Singer – Assoh Babylas


Homme engagé, auteur, compositeur et interprète ASSOH BABYLAS est l’un des représentants du continent Africain et mène son combat à travers ses compositions. Il chante le désir d’union et de fraternité entre les nations et défend ses valeurs avec ferveur. Son Roots Reggae Africain dénonce les dérives des dirigeants Africains et Européens.
Cette musique contestataire est depuis toujours l’expression des mots et des souffrances du peuple.

Très jeune ASSOH BABYLAS intègre un groupe à Lomé au Togo LES HAPPINESS. Viendra ensuite la Côte d’Ivoire.

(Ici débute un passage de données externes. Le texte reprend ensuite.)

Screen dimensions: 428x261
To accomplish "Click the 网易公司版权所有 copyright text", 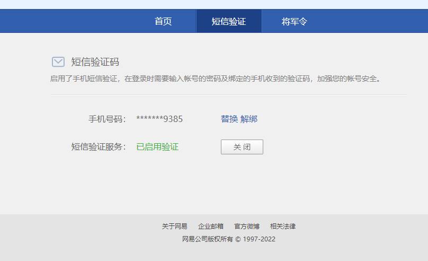I will tap(229, 239).
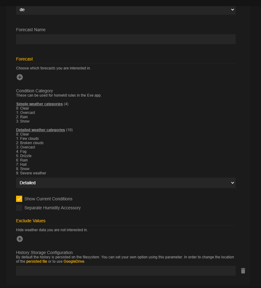This screenshot has width=261, height=288.
Task: Enable the Separate Humidity Accessory checkbox
Action: point(19,208)
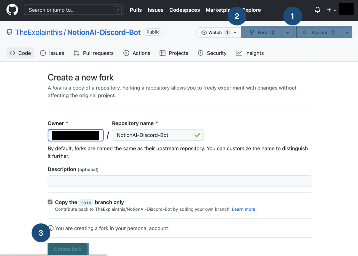Click the GitHub octocat logo
Screen dimensions: 358x256
tap(12, 10)
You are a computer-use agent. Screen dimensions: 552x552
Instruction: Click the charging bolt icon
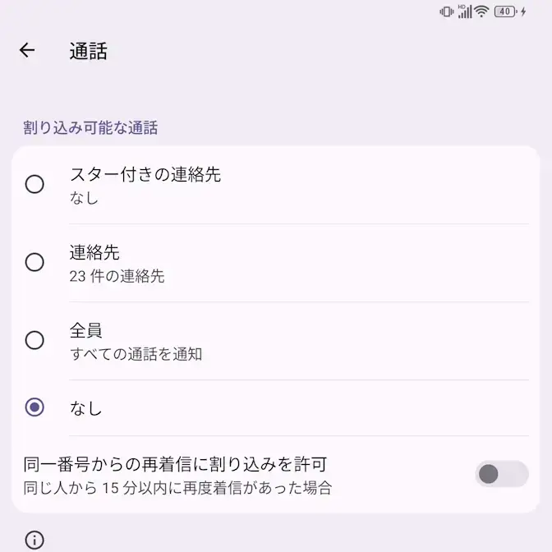pyautogui.click(x=523, y=12)
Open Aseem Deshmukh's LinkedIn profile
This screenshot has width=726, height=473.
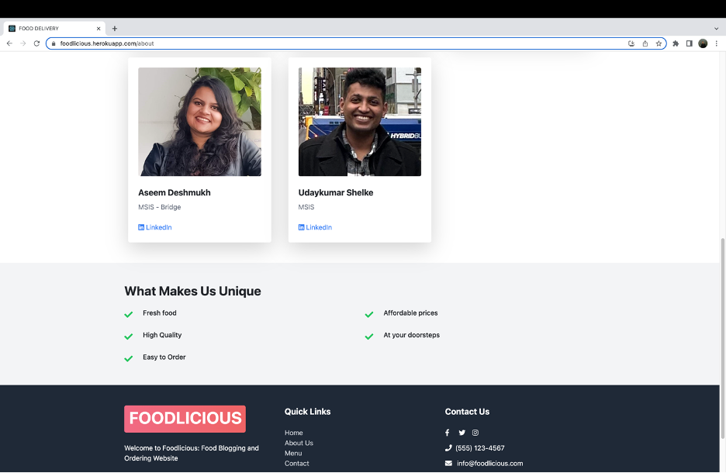pos(154,227)
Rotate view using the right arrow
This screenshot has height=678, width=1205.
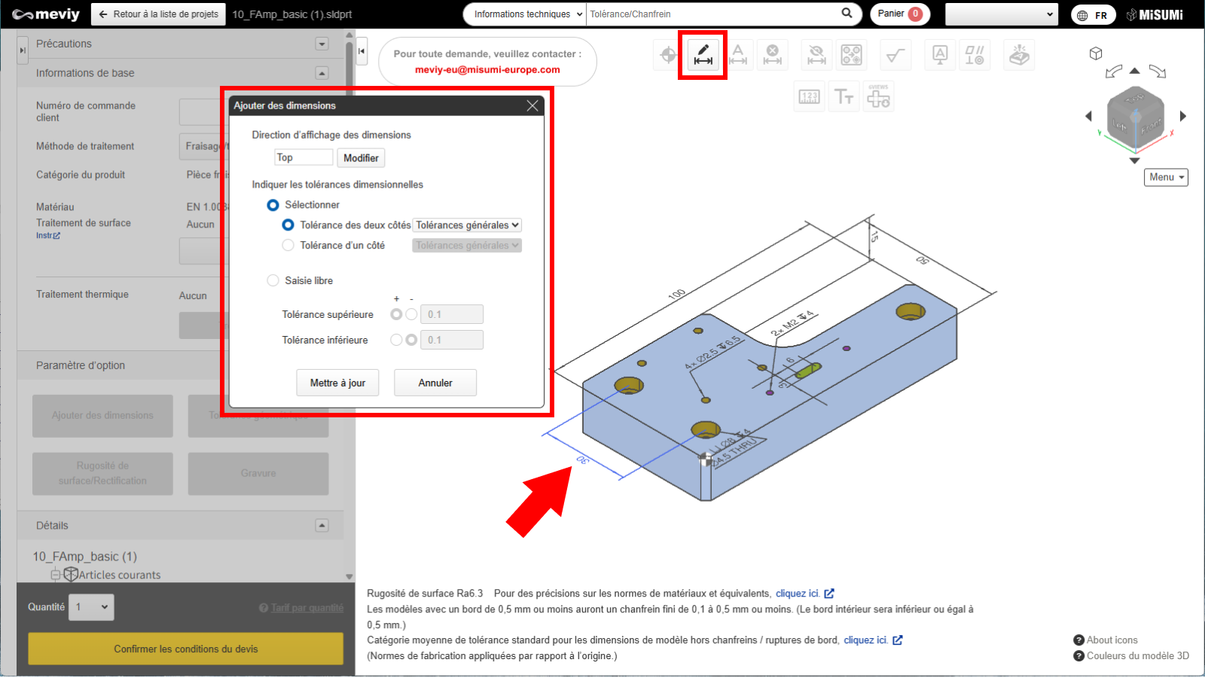(1183, 116)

Il passe plusieurs années à Abidjan où les rencontres qui jalonnent son parcours l’enrichissent considérablement (ISMAËL ISAAC, TIKEN JAH FAKOLY, ALPHA BLONDY).

Globe-trotter ASSOH BABYLAS joue en Hollande, Suisse, Allemagne, Italie puis en France où il choisit de s’installer à Saint-Etienne en 2002 et forme son groupe les KINIKINIS WÉWÉS.

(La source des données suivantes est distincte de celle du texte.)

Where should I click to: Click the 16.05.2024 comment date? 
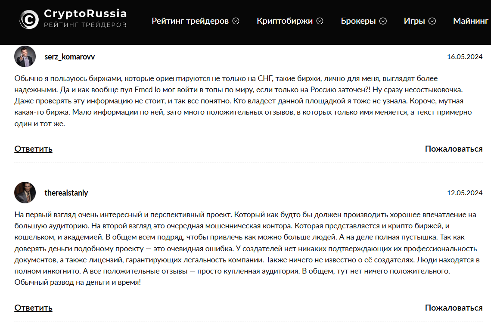(x=464, y=57)
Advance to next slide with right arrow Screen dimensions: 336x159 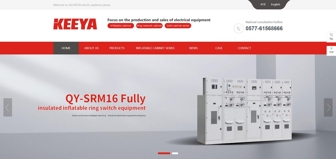pos(328,107)
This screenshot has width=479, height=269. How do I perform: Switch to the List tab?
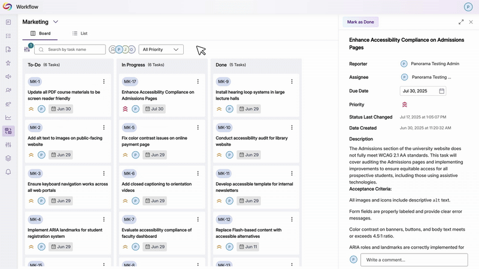[80, 33]
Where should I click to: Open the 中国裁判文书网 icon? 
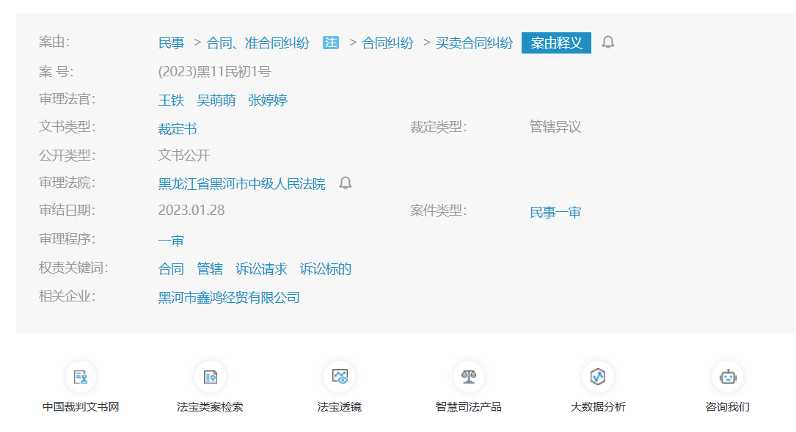click(81, 377)

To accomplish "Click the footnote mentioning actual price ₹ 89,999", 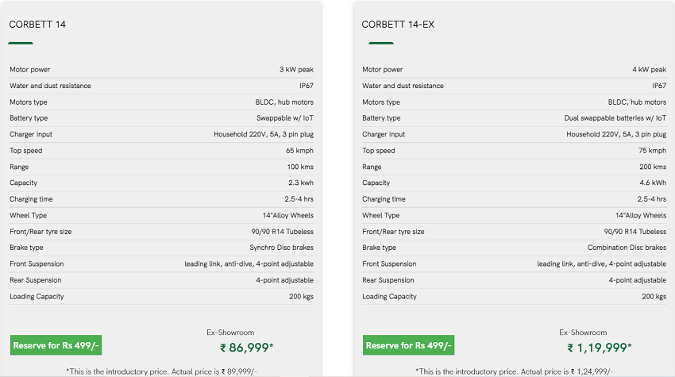I will click(x=161, y=371).
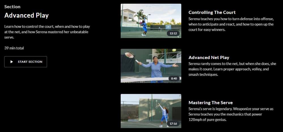The height and width of the screenshot is (132, 283).
Task: Select the Advanced Net Play lesson title
Action: 209,58
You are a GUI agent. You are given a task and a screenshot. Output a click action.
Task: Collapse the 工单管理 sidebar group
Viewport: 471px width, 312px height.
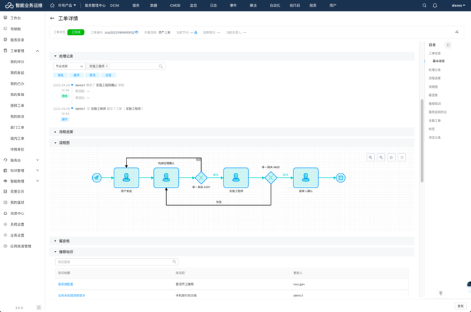(37, 50)
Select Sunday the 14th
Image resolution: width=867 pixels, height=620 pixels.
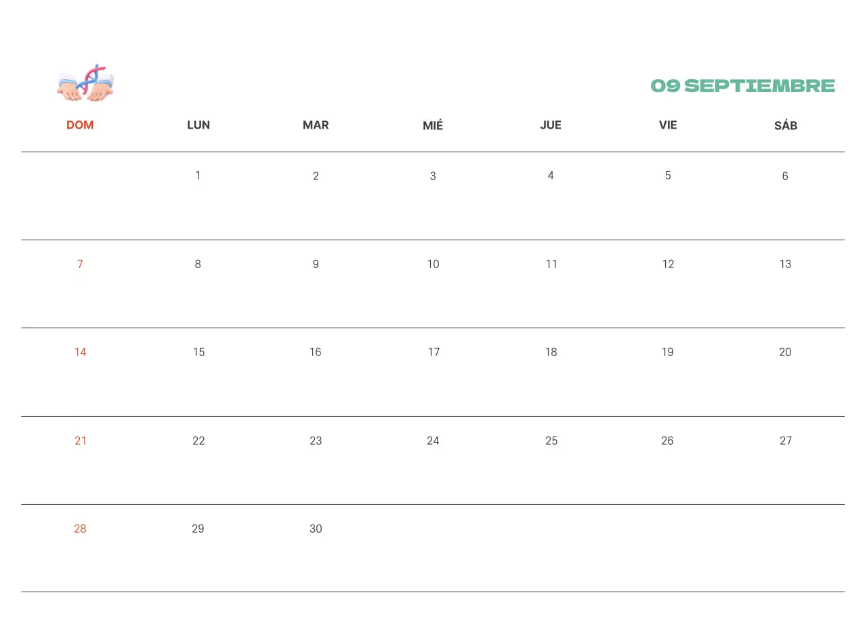click(80, 352)
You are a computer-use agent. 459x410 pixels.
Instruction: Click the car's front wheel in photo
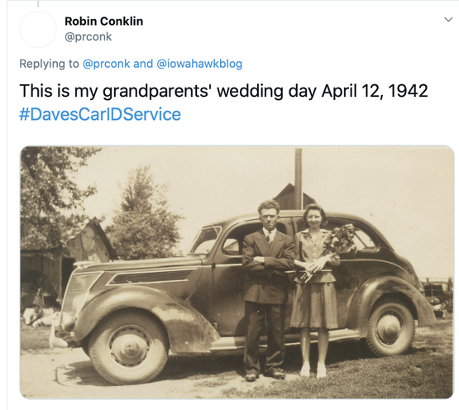tap(129, 347)
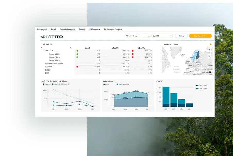Viewport: 233px width, 156px height.
Task: Click the INTITO logo snowflake icon
Action: pyautogui.click(x=42, y=37)
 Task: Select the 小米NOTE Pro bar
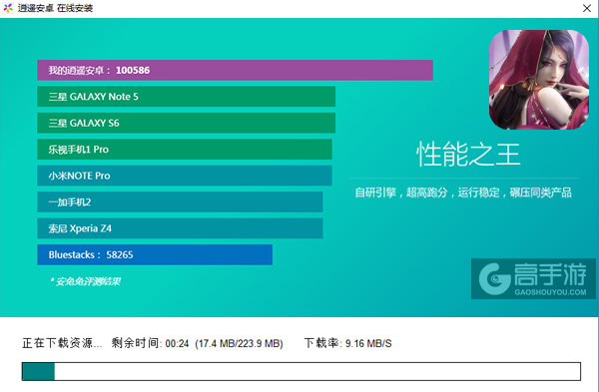185,176
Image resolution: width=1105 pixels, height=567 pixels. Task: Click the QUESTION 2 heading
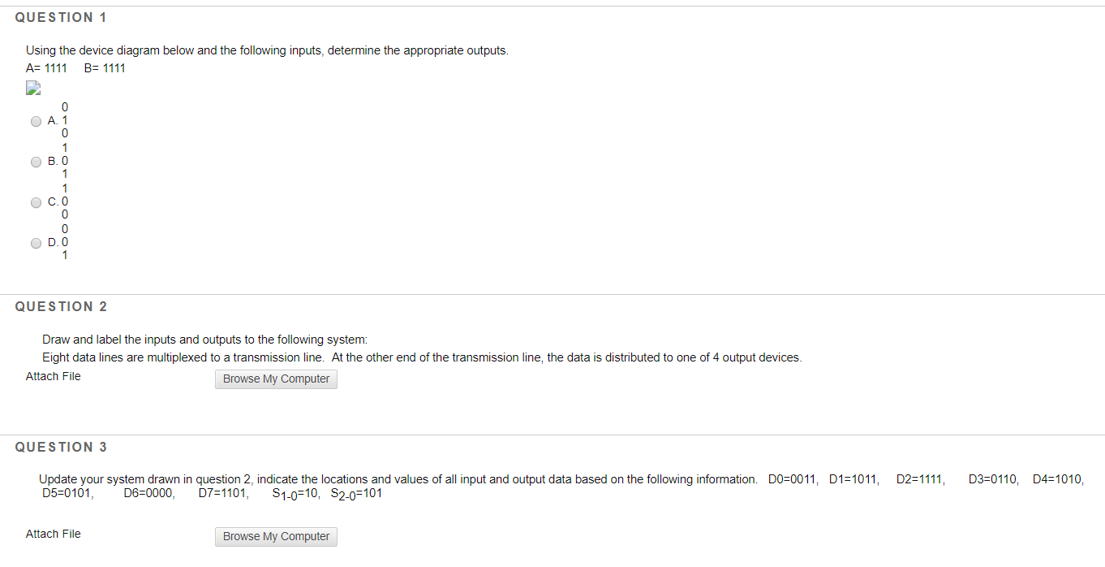pos(61,306)
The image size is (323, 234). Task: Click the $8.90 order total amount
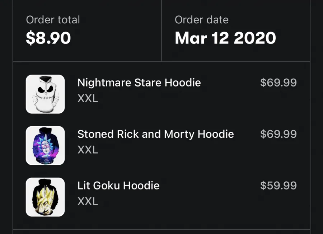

2006 et 2008 seront couronnées par la sortie de son album de 11 titres « LA MORT DES JUSTES ». Les chansons sont homogènes et la musique résolument roots. Au service du texte, sans concession, il traite des sujets forts dont la chanson « AFRICA » dédiée à la condition de la femme où qu’elle soit dans le monde. Les textes dénoncent les dérives des dirigeants Européens et Africains ainsi que la nécessité pour les pays d’Afrique de s’unir. On retrouve la DUB INCORPORATION sur la chanson « BLACK AND WHITE ». La connexion entre groupe résidant à Saint-Etienne étant une tradition. Cet opus permet de prendre la pleine mesure de cette voix pure, limpide, fluide, incomparable, inimitable de celles qui transportent instantanément les émotions les plus fortes au plus profond de nos âmes.

Mai 2013 « TAXIMAN », son deuxième album de 15 titres riches en couleur avec la participation d’artistes de renoms tels que la section cuivre et les choristes de TIKEN JAH FAKOLY, KUBIX, des membres des DUB INC., DATUNE ou encore JAH GAÏA.

Des featuring avec ISMËL ISAAC sur « BROTHER’S SONG », l’américain ANDREW DIAMOND sur « KINGS OF ABOMEY ». « TAXIMAN » nous interpelle sur la situation critique en Afrique où seuls les décideurs se remplissent les poches « LE CERCLE DE FEU ». Il revient sur l’assassinat en 1961 de l’un des symboles indépendantistes de l’ex-Congo Belge « LUNUMBA », manifeste une vraie empathie pour peuple Ivoirien « IVOIRITÉ » ou pour la femme à qui l’on promet de façon éhontée l’Eldorado Européen « ELLES ». ASSOH BABYLAS voit aussi plus large en s’interrogeant par exemple sur les prises d’otages à travers le monde « OTAGES » ou encore le printemps Arabe « RENDEZ-VOUS ».

Si ses chansons ne sont pas révolutionnaires, elles restent néanmoins d’une efficacité absolue. Avec toute sa richesse Nul ne doute que le répertoire d’ASSOH BABYLAS n’a pas fini de nous émouvoir, de nous émerveiller et surtout de réveiller nos consciences.

TAXIMAN un voyage aux rythmes et mélodies touchants et colorés.